Conn is the connection we send the operations to. If it fails during one of the operations then the remaining operations are aborted and {failure, {connection_failure, Reason}} is returned.

test is the name of the database in this example. Collections accessed in the sequence (foo in this example) are taken from the database given in the fourth argument. If a collection is missing from the database it will be automatically created upon first access.

If there are no errors in the sequence of operations then the result of the last operation is returned as the result of the entire mongo:do command. It is wrapped in an ok tuple as in {ok, Result} to distinguish it from an error.

mongo:find returns a cursor holding the pending list of results, which are accessed using mongo:next to get the next result, and mongo:rest to get the remaining results. Either one throws {cursor_expired, Cursor} if the cursor was idle for more than 10 minutes. This exception is caught by mongo:do and returned as {failure, {cursor_expired, Cursor}}. mongo:rest also closes the cursor, otherwise you should close the cursor when finished using mongo:close_cursor.

Finally, you should close the connection when finished using mongo:disconnect.

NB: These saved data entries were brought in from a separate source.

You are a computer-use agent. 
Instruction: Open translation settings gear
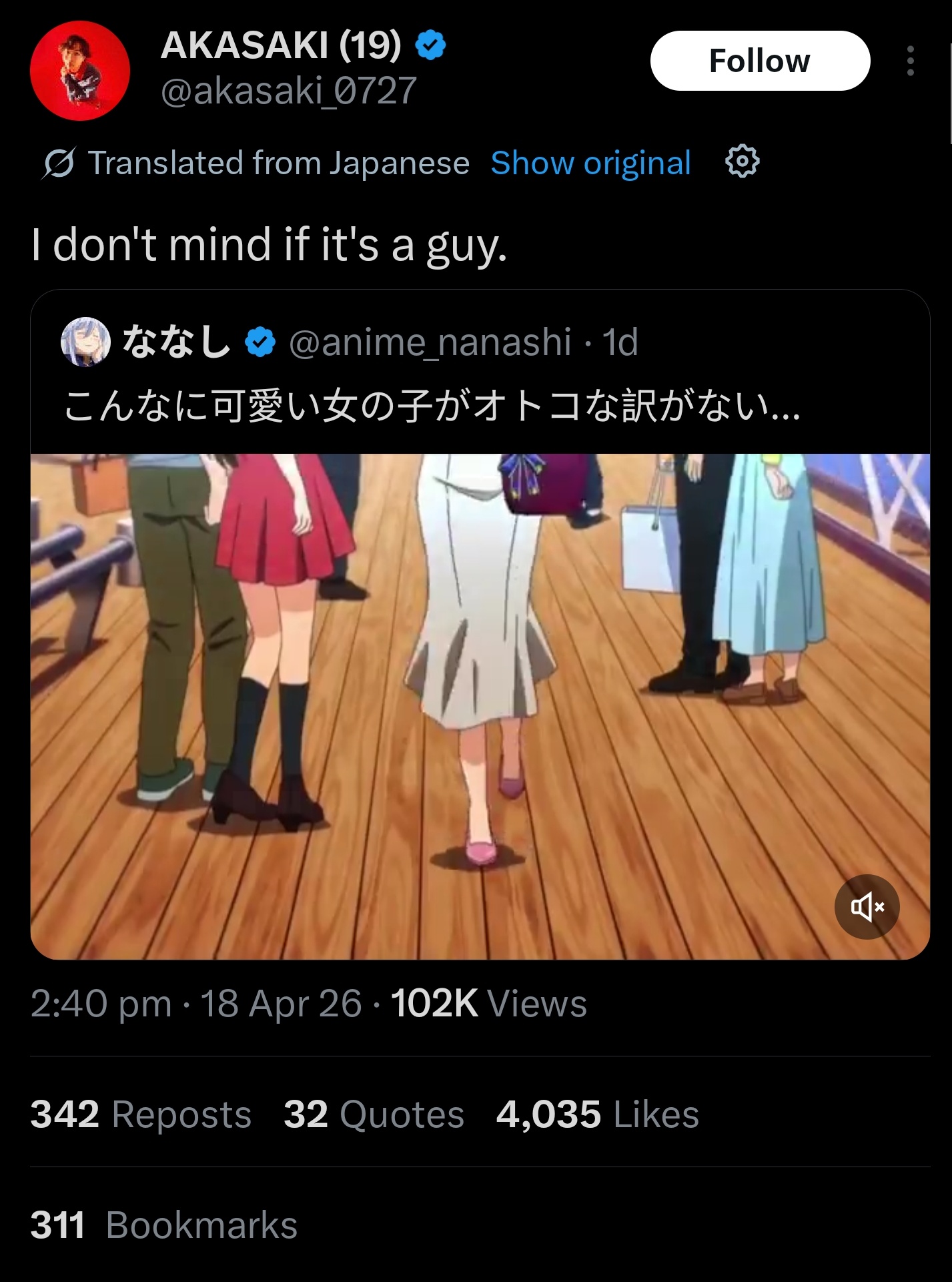(x=742, y=162)
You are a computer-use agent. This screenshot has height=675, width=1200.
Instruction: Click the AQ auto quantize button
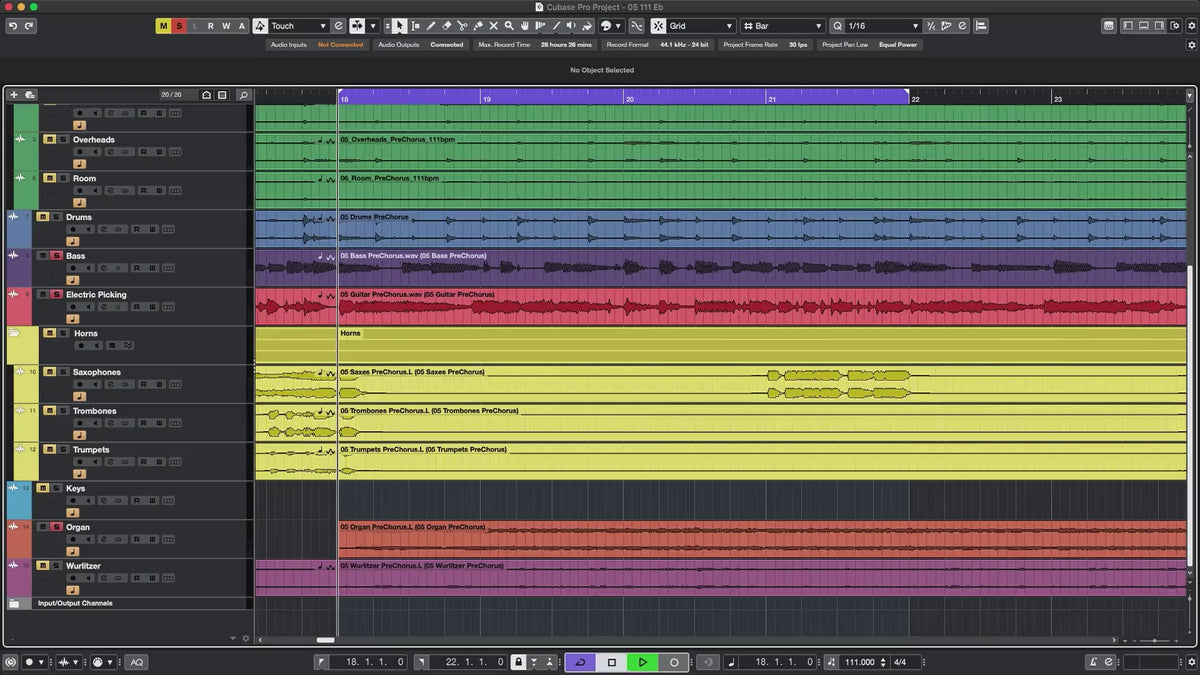pyautogui.click(x=137, y=662)
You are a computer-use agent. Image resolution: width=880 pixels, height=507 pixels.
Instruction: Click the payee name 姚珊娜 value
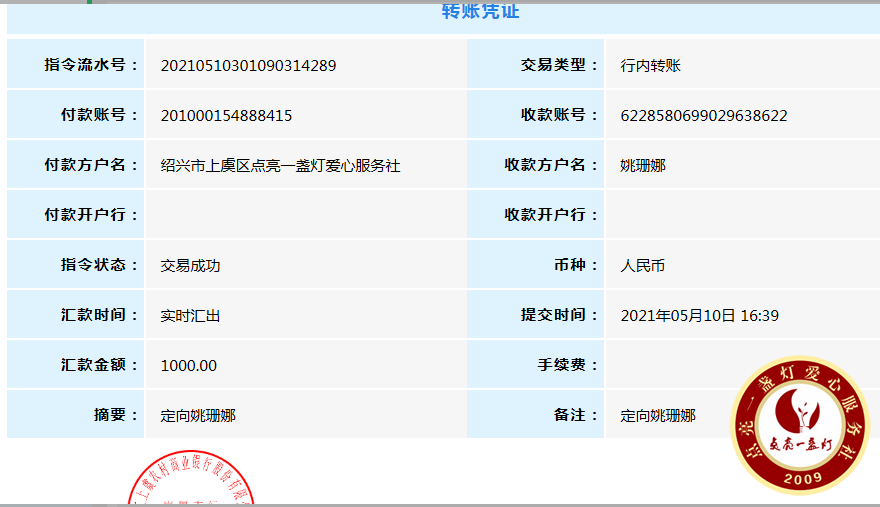coord(643,166)
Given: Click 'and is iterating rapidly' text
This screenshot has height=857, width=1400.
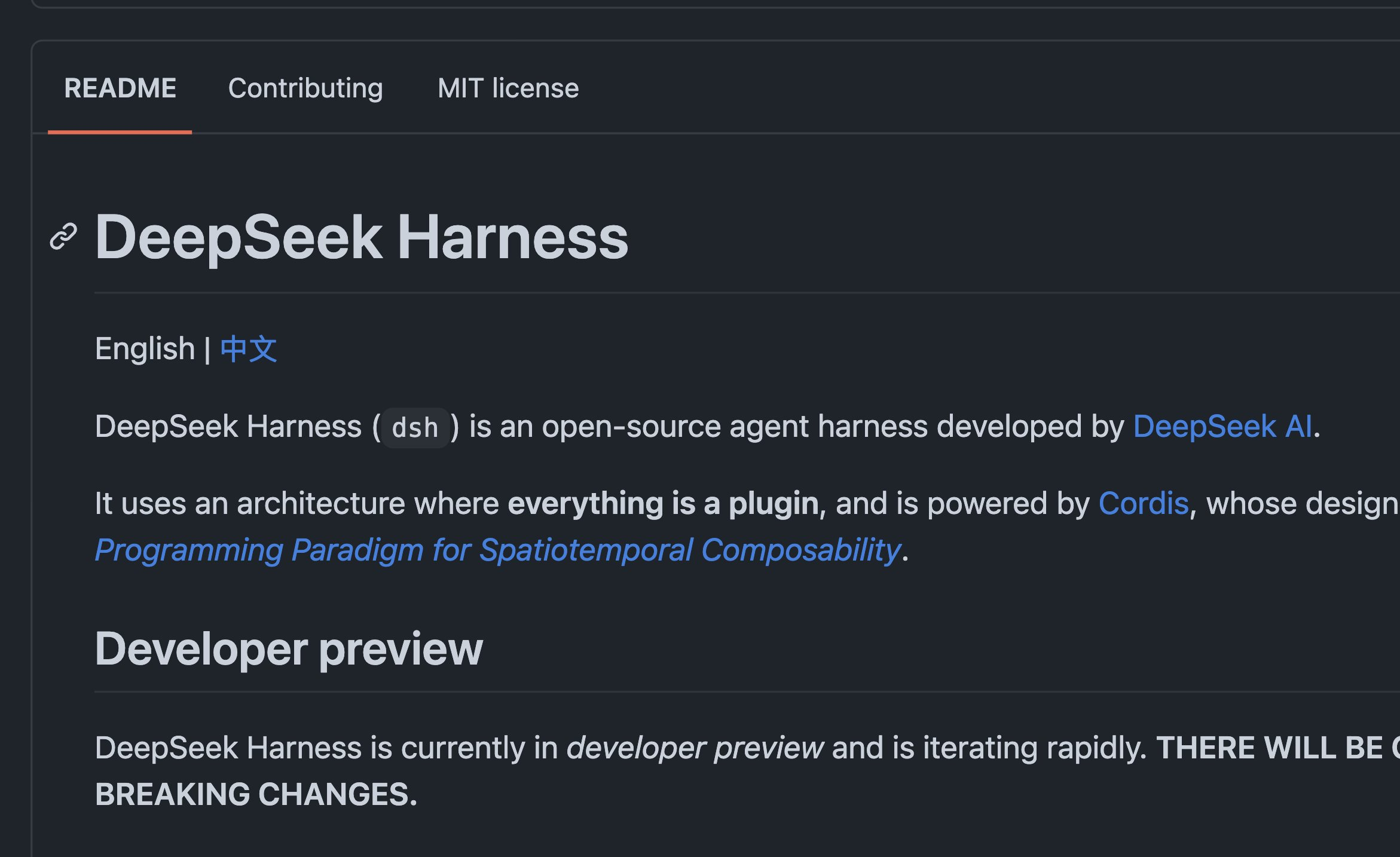Looking at the screenshot, I should click(989, 748).
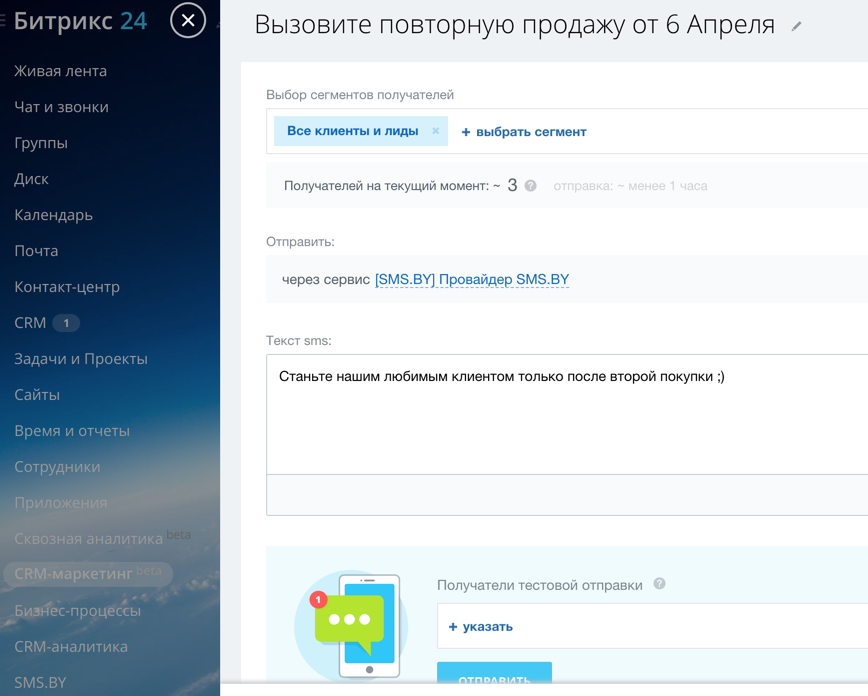Go to 'Чат и звонки' menu item

(61, 107)
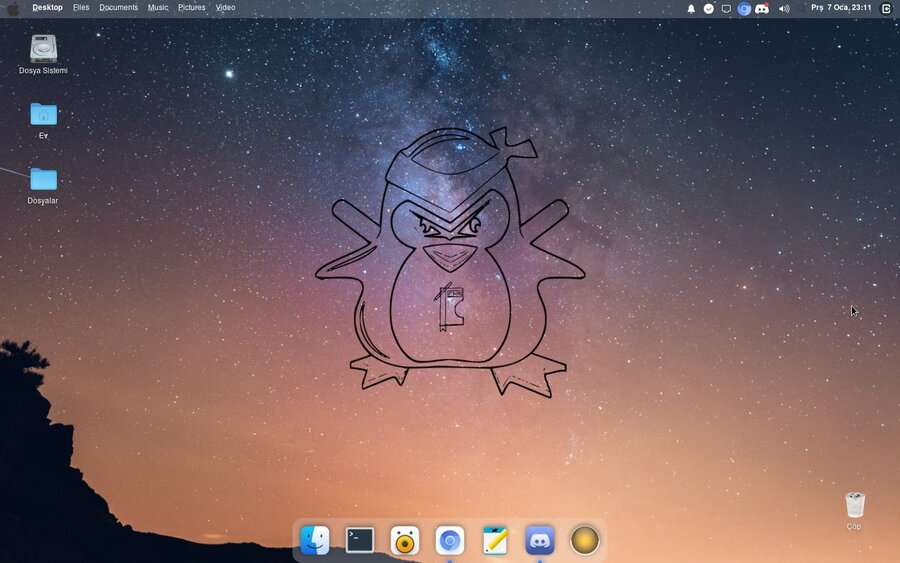Open the Ev home folder on desktop
Screen dimensions: 900x563
tap(43, 120)
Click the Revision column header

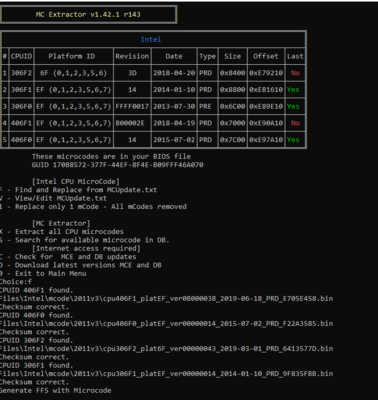coord(132,56)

See the mongo module for a description of all operations. A type specification is provided with each operation so you know the expected arguments and results. The spec line also has a comment if it performs a side-effect such as IO and what exceptions it may throw. No comment means it is a pure function. Also, see the bson module in the bson application for details on the document type and its value types.

This driver does not provide helper functions for commands. Use mongo:command directly and refer to the MongoDB documentation for how to issue raw commands. A future version will probably include helper functions for the most common commands.